Target pointing data –
--- BEGIN ---

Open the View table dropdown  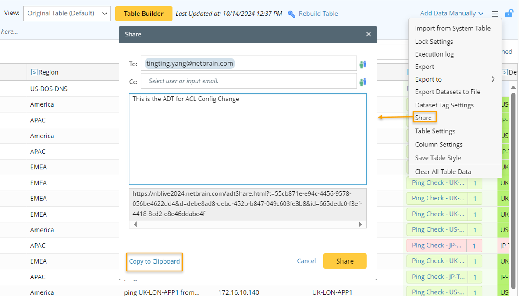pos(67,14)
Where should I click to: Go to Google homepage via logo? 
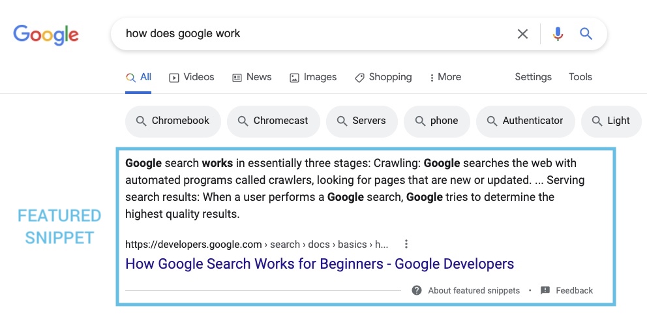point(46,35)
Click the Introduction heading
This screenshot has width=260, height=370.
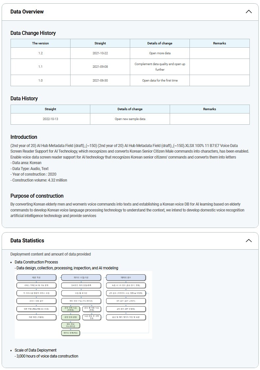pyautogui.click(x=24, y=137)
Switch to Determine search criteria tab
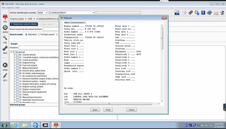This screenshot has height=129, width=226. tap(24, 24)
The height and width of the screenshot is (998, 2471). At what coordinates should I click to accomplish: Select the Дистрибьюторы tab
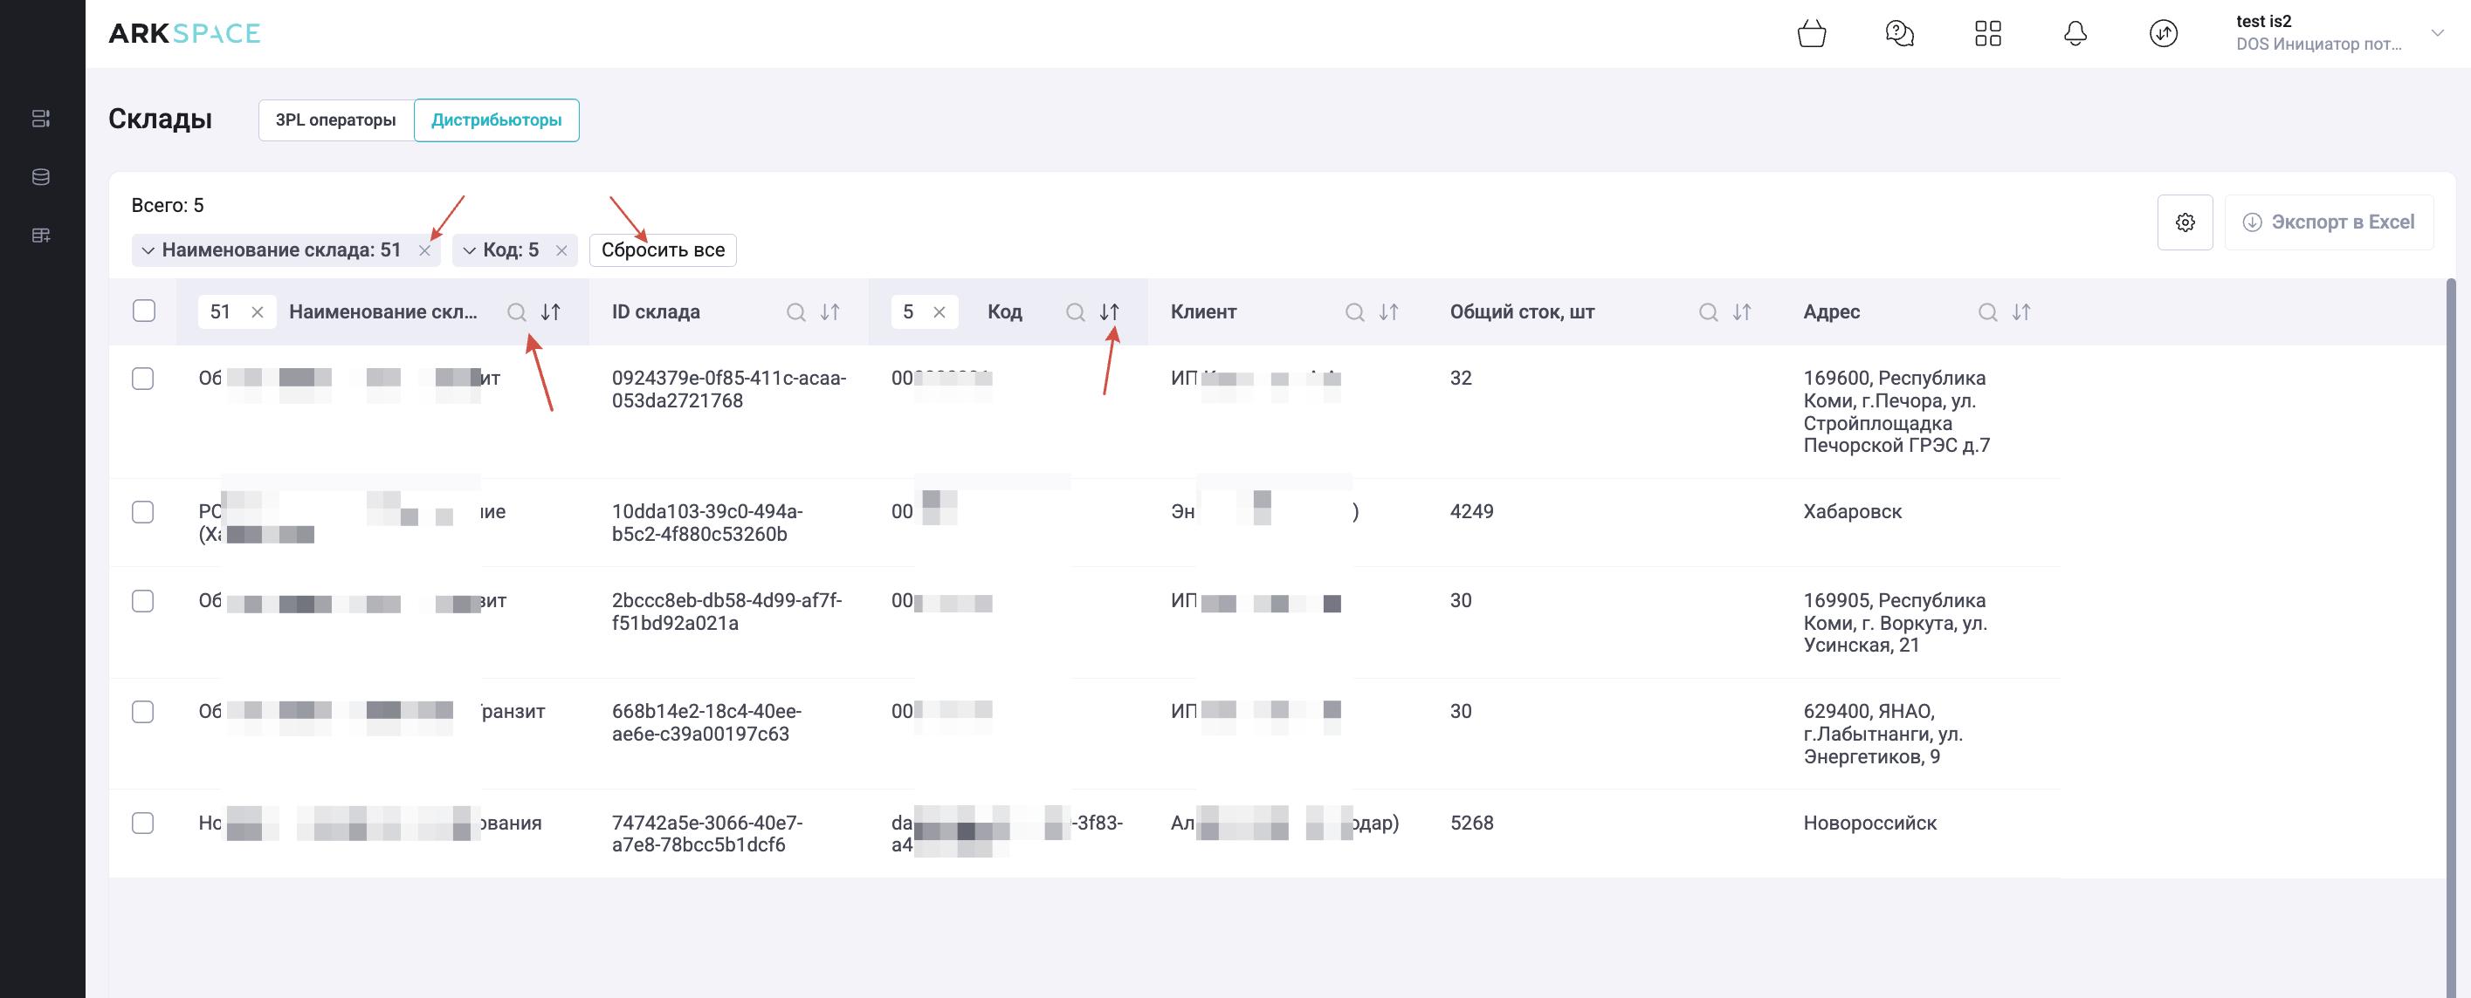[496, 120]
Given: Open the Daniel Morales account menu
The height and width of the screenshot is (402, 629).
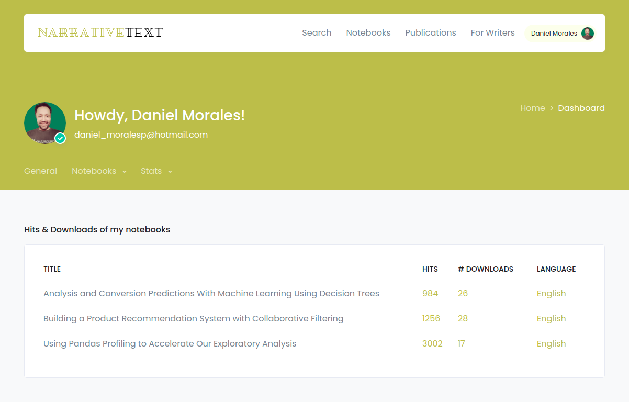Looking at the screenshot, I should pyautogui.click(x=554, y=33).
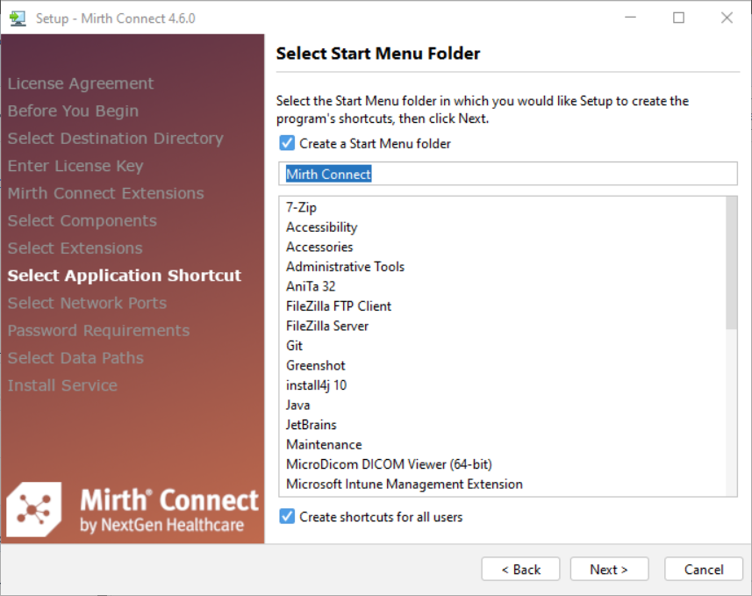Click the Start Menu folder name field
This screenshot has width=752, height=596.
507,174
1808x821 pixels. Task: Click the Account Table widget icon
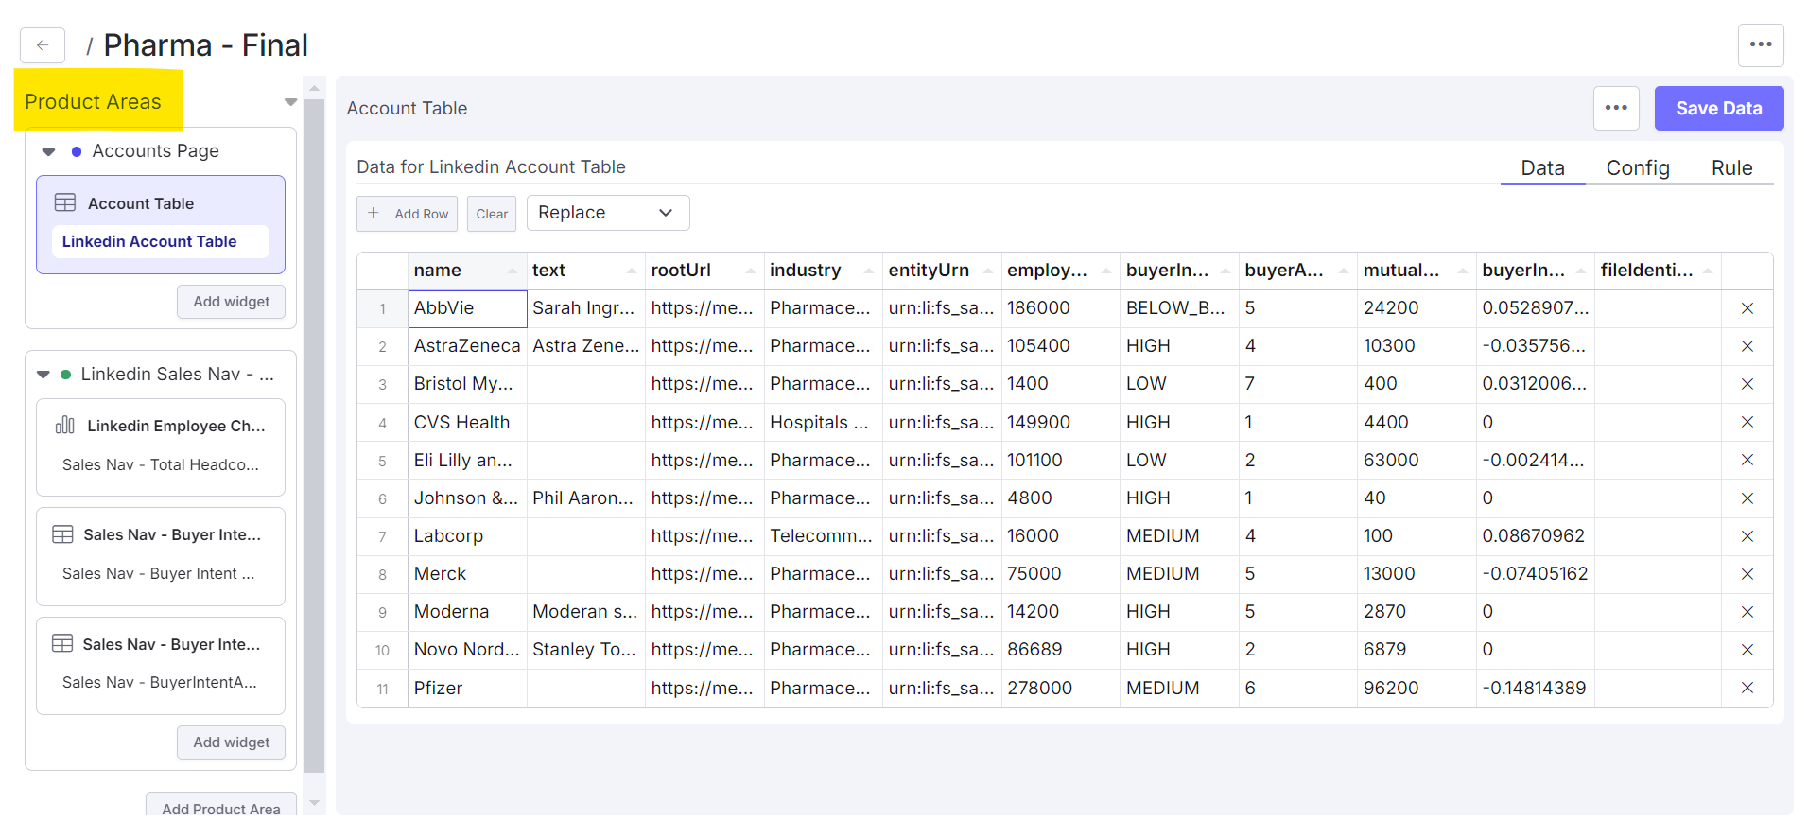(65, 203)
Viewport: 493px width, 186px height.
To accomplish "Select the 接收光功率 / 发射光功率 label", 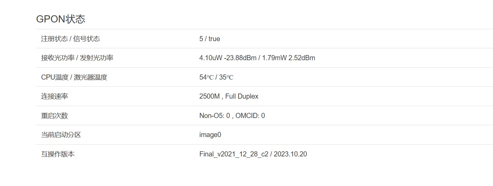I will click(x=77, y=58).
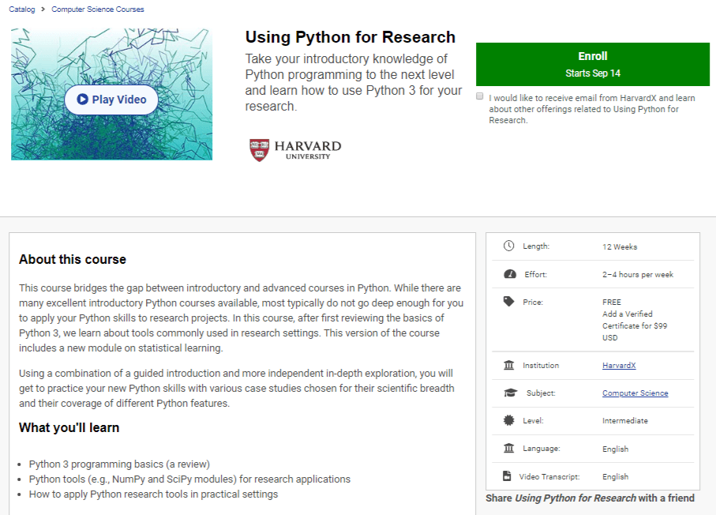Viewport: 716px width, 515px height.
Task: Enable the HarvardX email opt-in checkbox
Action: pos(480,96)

--- END ---

SHORT PROBLEM – In the lines from the one with "Click the Introduction heading" to the one with "This screenshot has height=129, width=226.", swap "heading" for "title" and leave everything else unchanged. Return only those lines, without the pictures.

FULL SOLUTION –
Click the Introduction title
This screenshot has width=260, height=370.
pyautogui.click(x=24, y=137)
Switch to Determine search criteria tab
This screenshot has height=129, width=226. tap(24, 24)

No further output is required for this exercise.